Inés Eisenhour, an in-person public health ambassador for the University of Miami, said in an essay published in Slate last month that getting her fellow students to wear masks has been difficult. In her piece, Eisenhour recalled how one man on campus simply ran away when asked to put on a mask. Others took their masks off when they were out of the student ambassadors’ sight or responded with anger. “So, we’re fulfilling our job descriptions, but are the public health ambassadors really changing people’s mindsets?” Eisenhour wrote. “No. I just don’t think that’s possible.”

The University of California, Davis, also tried the approach of allowing student ambassadors to report students to staff members if they notice safety violations. “We wanted to engage students as partners in helping us create a positive culture of health, shared responsibility and personal accountability,” Cory Vu, associate vice chancellor at UC Davis Student Affairs, said. “Who else is better to model and engage the campus community in conversations on healthy behaviors than students?”
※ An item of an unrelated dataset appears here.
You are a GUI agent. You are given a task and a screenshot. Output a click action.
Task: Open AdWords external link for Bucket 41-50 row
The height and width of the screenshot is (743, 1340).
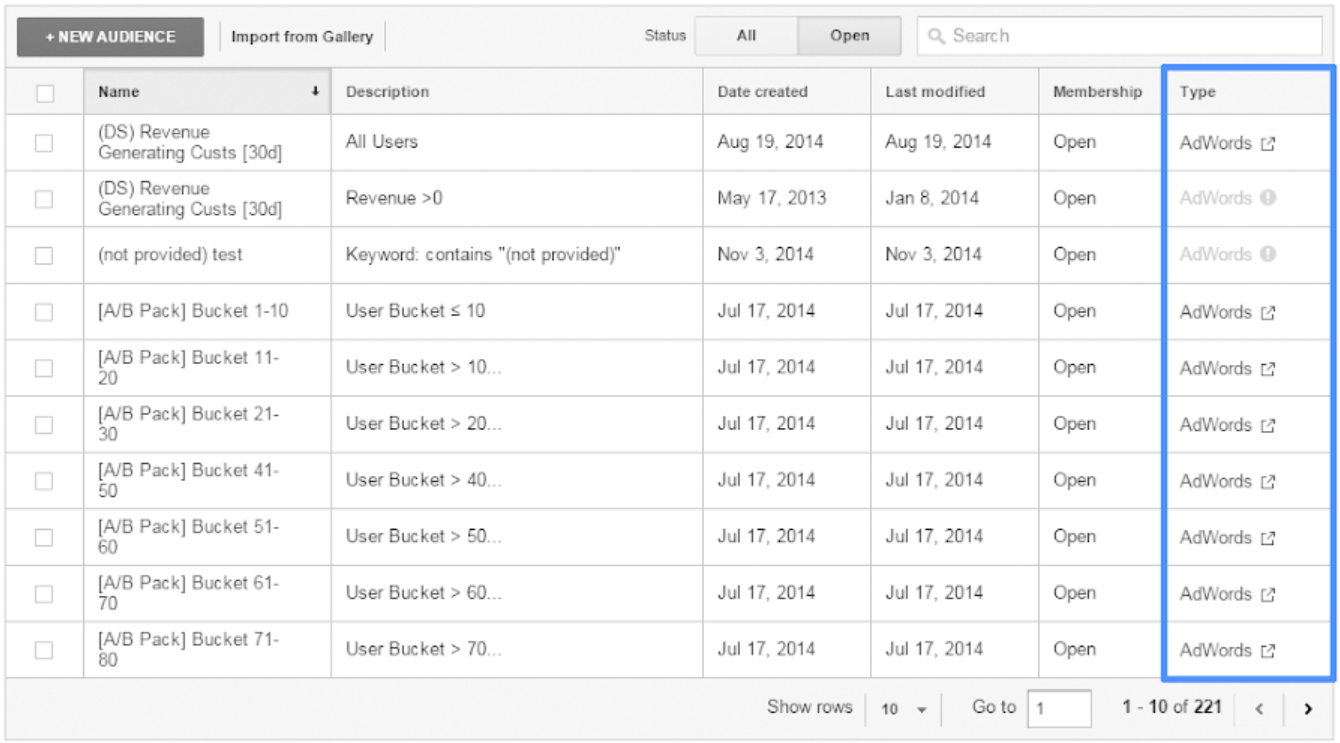click(x=1267, y=482)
“Are the public health ambassadors really changing people’s mindsets? No. I just don’t think that’s possible.”

While other universities pay their in-person student ambassadors around $10/hour, the Columbia Missourian reported that Mizzou paid $10,300 for the social media campaign partnership with Glacier, opening up a deeper debate over whether schools should pay students for their labor. At a time when many colleges, including Mizzou, do not pay their athletes (though bills have been introduced to let the athletes profit off their image) hiring social media ambassadors at potentially high rates comes off to some as absurd and hypocritical. Mizzou is not the only university to hire social media influencers: YouTube royalty Brooklyn and Bailey are paid partners for their school, Baylor University, and continued to defend the school’s Covid-19 safety methods even after they contracted the disease.

Poorman declined to comment on how much money he earned from Mizzou by posting on Instagram but said the intentions behind the campaign were not misplaced. “My generation, Gen Z, and even millennials, in general, are on social media, so the rhetoric that social media isn’t a viable tool to influence people is ridiculous,” he said. “Even if it doesn’t have the positive results we were hoping for, it’s not going to be bad for anybody.”